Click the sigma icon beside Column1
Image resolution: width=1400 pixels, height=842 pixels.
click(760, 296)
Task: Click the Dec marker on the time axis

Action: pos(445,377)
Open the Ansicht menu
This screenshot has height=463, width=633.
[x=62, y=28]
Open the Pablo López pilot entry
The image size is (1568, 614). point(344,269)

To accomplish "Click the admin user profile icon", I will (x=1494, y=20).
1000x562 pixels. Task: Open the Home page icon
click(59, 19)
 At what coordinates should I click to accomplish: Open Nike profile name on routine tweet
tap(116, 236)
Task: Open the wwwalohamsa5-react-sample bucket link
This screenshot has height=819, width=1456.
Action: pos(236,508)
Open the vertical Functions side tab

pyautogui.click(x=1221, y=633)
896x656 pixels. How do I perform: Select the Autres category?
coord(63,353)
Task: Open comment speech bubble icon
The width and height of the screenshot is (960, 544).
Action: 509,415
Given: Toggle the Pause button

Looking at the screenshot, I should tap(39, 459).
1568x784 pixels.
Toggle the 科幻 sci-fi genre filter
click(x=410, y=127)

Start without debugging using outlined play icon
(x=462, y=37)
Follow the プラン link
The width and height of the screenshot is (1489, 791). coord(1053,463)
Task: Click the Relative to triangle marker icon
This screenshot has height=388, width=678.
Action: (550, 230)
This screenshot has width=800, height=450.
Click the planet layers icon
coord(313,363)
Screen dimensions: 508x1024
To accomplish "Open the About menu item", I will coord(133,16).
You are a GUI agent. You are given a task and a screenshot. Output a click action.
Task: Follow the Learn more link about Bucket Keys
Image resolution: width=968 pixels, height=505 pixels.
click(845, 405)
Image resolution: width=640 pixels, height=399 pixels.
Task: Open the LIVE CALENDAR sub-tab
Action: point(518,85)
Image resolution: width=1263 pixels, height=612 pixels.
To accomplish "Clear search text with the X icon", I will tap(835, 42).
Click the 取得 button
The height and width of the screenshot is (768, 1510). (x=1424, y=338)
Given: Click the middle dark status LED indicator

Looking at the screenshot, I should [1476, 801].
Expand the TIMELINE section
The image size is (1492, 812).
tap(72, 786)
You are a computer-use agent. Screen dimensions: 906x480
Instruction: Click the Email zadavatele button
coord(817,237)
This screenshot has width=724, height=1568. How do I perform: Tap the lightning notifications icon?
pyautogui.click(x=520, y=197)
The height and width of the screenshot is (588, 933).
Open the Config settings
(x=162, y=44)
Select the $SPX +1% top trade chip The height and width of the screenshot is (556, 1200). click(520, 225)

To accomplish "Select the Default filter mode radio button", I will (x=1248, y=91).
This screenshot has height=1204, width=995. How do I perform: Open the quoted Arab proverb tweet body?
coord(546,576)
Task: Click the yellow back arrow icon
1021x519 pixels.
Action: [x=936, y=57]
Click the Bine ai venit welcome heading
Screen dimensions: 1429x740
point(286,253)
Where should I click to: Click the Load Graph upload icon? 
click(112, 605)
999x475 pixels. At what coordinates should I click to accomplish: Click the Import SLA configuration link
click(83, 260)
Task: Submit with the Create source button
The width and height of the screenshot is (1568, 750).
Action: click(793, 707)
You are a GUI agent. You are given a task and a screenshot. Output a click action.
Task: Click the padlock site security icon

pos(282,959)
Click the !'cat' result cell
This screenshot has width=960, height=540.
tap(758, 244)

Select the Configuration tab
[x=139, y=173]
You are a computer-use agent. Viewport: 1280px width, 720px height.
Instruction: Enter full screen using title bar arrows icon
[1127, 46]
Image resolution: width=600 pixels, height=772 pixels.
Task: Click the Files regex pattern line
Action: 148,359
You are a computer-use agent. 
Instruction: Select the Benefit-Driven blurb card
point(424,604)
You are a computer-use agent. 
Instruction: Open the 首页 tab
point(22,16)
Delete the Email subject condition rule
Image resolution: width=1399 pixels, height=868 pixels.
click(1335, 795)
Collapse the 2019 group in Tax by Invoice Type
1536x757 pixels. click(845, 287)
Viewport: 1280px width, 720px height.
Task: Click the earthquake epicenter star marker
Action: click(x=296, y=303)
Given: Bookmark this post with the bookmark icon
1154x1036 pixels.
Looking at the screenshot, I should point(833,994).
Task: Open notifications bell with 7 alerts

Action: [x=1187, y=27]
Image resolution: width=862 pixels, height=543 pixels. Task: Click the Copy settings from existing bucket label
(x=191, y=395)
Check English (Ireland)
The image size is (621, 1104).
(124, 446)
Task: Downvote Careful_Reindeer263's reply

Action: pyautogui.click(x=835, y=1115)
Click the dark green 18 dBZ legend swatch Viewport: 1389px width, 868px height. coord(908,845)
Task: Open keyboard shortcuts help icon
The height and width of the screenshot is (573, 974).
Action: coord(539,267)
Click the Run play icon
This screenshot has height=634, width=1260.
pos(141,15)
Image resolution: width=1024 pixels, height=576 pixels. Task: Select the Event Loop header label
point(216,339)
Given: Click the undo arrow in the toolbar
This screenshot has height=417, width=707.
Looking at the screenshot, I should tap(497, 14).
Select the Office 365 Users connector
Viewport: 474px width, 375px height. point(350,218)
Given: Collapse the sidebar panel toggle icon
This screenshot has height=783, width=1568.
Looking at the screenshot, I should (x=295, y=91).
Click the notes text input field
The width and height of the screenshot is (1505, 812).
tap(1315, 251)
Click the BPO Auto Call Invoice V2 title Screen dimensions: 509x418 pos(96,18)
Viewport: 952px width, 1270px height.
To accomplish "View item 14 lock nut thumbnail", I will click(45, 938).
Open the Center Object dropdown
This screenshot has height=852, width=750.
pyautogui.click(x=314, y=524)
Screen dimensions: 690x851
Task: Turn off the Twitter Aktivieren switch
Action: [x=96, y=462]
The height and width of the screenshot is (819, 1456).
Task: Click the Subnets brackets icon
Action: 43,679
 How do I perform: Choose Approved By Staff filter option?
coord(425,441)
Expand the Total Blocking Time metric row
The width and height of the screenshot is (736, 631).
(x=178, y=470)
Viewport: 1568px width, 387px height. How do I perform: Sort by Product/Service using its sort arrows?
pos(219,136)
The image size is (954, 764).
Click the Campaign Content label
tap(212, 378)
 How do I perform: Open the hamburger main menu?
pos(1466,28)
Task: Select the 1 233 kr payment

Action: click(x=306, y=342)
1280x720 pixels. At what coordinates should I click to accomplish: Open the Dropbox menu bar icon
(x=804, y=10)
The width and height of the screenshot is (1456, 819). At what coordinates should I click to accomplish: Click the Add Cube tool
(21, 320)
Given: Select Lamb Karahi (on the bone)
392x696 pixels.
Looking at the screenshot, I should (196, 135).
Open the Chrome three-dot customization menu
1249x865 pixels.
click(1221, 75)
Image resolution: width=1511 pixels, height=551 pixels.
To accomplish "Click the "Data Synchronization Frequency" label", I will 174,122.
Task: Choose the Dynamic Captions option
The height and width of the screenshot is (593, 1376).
————
Requisitos: Copia sin ningún cambio todos los ítems de arriba, línea por línea.

Resultado del ejercicio:
Click the sigma icon beside Column1
Image resolution: width=1400 pixels, height=842 pixels.
click(760, 296)
Task: Click the Dec marker on the time axis

Action: pos(445,377)
Open the Ansicht menu
This screenshot has height=463, width=633.
[x=62, y=28]
Open the Pablo López pilot entry
The image size is (1568, 614). point(344,269)

To accomplish "Click the admin user profile icon", I will (x=1494, y=20).
1000x562 pixels. Task: Open the Home page icon
click(59, 19)
 At what coordinates should I click to accomplish: Open Nike profile name on routine tweet
tap(116, 236)
Task: Open the wwwalohamsa5-react-sample bucket link
This screenshot has height=819, width=1456.
Action: pos(236,508)
Open the vertical Functions side tab

pyautogui.click(x=1221, y=633)
896x656 pixels. How do I perform: Select the Autres category?
coord(63,353)
Task: Open comment speech bubble icon
The width and height of the screenshot is (960, 544).
Action: 509,415
Given: Toggle the Pause button

Looking at the screenshot, I should tap(39, 459).
1568x784 pixels.
Toggle the 科幻 sci-fi genre filter
click(x=410, y=127)

Start without debugging using outlined play icon
(x=462, y=37)
Follow the プラン link
The width and height of the screenshot is (1489, 791). coord(1053,463)
Task: Click the Relative to triangle marker icon
This screenshot has height=388, width=678.
Action: (550, 230)
This screenshot has width=800, height=450.
Click the planet layers icon
coord(313,363)
Screen dimensions: 508x1024
To accomplish "Open the About menu item", I will coord(133,16).
You are a GUI agent. You are given a task and a screenshot. Output a click action.
Task: Follow the Learn more link about Bucket Keys
Image resolution: width=968 pixels, height=505 pixels.
click(845, 405)
Image resolution: width=640 pixels, height=399 pixels.
Task: Open the LIVE CALENDAR sub-tab
Action: point(518,85)
Image resolution: width=1263 pixels, height=612 pixels.
To accomplish "Clear search text with the X icon", I will tap(835, 42).
Click the 取得 button
The height and width of the screenshot is (768, 1510). (x=1424, y=338)
Given: Click the middle dark status LED indicator

Looking at the screenshot, I should [1476, 801].
Expand the TIMELINE section
The image size is (1492, 812).
tap(72, 786)
You are a computer-use agent. Screen dimensions: 906x480
Instruction: Click the Email zadavatele button
coord(817,237)
This screenshot has width=724, height=1568. How do I perform: Tap the lightning notifications icon?
pyautogui.click(x=520, y=197)
The height and width of the screenshot is (588, 933).
Open the Config settings
(x=162, y=44)
Select the $SPX +1% top trade chip The height and width of the screenshot is (556, 1200). click(520, 225)

To accomplish "Select the Default filter mode radio button", I will (x=1248, y=91).
This screenshot has height=1204, width=995. How do I perform: Open the quoted Arab proverb tweet body?
coord(546,576)
Task: Click the yellow back arrow icon
1021x519 pixels.
Action: [x=936, y=57]
Click the Bine ai venit welcome heading
Screen dimensions: 1429x740
point(286,253)
Where should I click to: Click the Load Graph upload icon? 
click(112, 605)
999x475 pixels. At what coordinates should I click to accomplish: Click the Import SLA configuration link
click(83, 260)
Task: Submit with the Create source button
The width and height of the screenshot is (1568, 750).
Action: click(793, 707)
You are a GUI agent. You are given a task and a screenshot. Output a click action.
Task: Click the padlock site security icon

pos(282,959)
Click the !'cat' result cell
This screenshot has width=960, height=540.
tap(758, 244)

Select the Configuration tab
[x=139, y=173]
You are a computer-use agent. Viewport: 1280px width, 720px height.
Instruction: Enter full screen using title bar arrows icon
[1127, 46]
Image resolution: width=600 pixels, height=772 pixels.
Task: Click the Files regex pattern line
Action: 148,359
You are a computer-use agent. 
Instruction: Select the Benefit-Driven blurb card
point(424,604)
You are a computer-use agent. 
Instruction: Open the 首页 tab
point(22,16)
Delete the Email subject condition rule
Image resolution: width=1399 pixels, height=868 pixels.
click(1335, 795)
Collapse the 2019 group in Tax by Invoice Type
1536x757 pixels. click(845, 287)
Viewport: 1280px width, 720px height.
Task: Click the earthquake epicenter star marker
Action: click(x=296, y=303)
Given: Bookmark this post with the bookmark icon
1154x1036 pixels.
Looking at the screenshot, I should point(833,994).
Task: Open notifications bell with 7 alerts

Action: [x=1187, y=27]
Image resolution: width=862 pixels, height=543 pixels. Task: Click the Copy settings from existing bucket label
(x=191, y=395)
Check English (Ireland)
The image size is (621, 1104).
(124, 446)
Task: Downvote Careful_Reindeer263's reply

Action: pyautogui.click(x=835, y=1115)
Click the dark green 18 dBZ legend swatch Viewport: 1389px width, 868px height. coord(908,845)
Task: Open keyboard shortcuts help icon
The height and width of the screenshot is (573, 974).
Action: coord(539,267)
Click the Run play icon
This screenshot has height=634, width=1260.
pos(141,15)
Image resolution: width=1024 pixels, height=576 pixels. Task: Select the Event Loop header label
point(216,339)
Given: Click the undo arrow in the toolbar
This screenshot has height=417, width=707.
Looking at the screenshot, I should tap(497, 14).
Select the Office 365 Users connector
Viewport: 474px width, 375px height. point(350,218)
Given: Collapse the sidebar panel toggle icon
This screenshot has height=783, width=1568.
Looking at the screenshot, I should (x=295, y=91).
Click the notes text input field
The width and height of the screenshot is (1505, 812).
tap(1315, 251)
Click the BPO Auto Call Invoice V2 title Screen dimensions: 509x418 pos(96,18)
Viewport: 952px width, 1270px height.
To accomplish "View item 14 lock nut thumbnail", I will click(45, 938).
Open the Center Object dropdown
This screenshot has height=852, width=750.
pyautogui.click(x=314, y=524)
Screen dimensions: 690x851
Task: Turn off the Twitter Aktivieren switch
Action: [x=96, y=462]
The height and width of the screenshot is (819, 1456).
Task: Click the Subnets brackets icon
Action: 43,679
 How do I perform: Choose Approved By Staff filter option?
coord(425,441)
Expand the Total Blocking Time metric row
The width and height of the screenshot is (736, 631).
(x=178, y=470)
Viewport: 1568px width, 387px height. How do I perform: Sort by Product/Service using its sort arrows?
pos(219,136)
The image size is (954, 764).
Click the Campaign Content label
tap(212, 378)
 How do I perform: Open the hamburger main menu?
pos(1466,28)
Task: Select the 1 233 kr payment

Action: click(x=306, y=342)
1280x720 pixels. At what coordinates should I click to accomplish: Open the Dropbox menu bar icon
(x=804, y=10)
The width and height of the screenshot is (1456, 819). At what coordinates should I click to accomplish: Click the Add Cube tool
(21, 320)
Given: Select Lamb Karahi (on the bone)
392x696 pixels.
Looking at the screenshot, I should (196, 135).
Open the Chrome three-dot customization menu
1249x865 pixels.
click(1221, 75)
Image resolution: width=1511 pixels, height=551 pixels.
To accomplish "Click the "Data Synchronization Frequency" label", I will 174,122.
Task: Choose the Dynamic Captions option
The height and width of the screenshot is (593, 1376).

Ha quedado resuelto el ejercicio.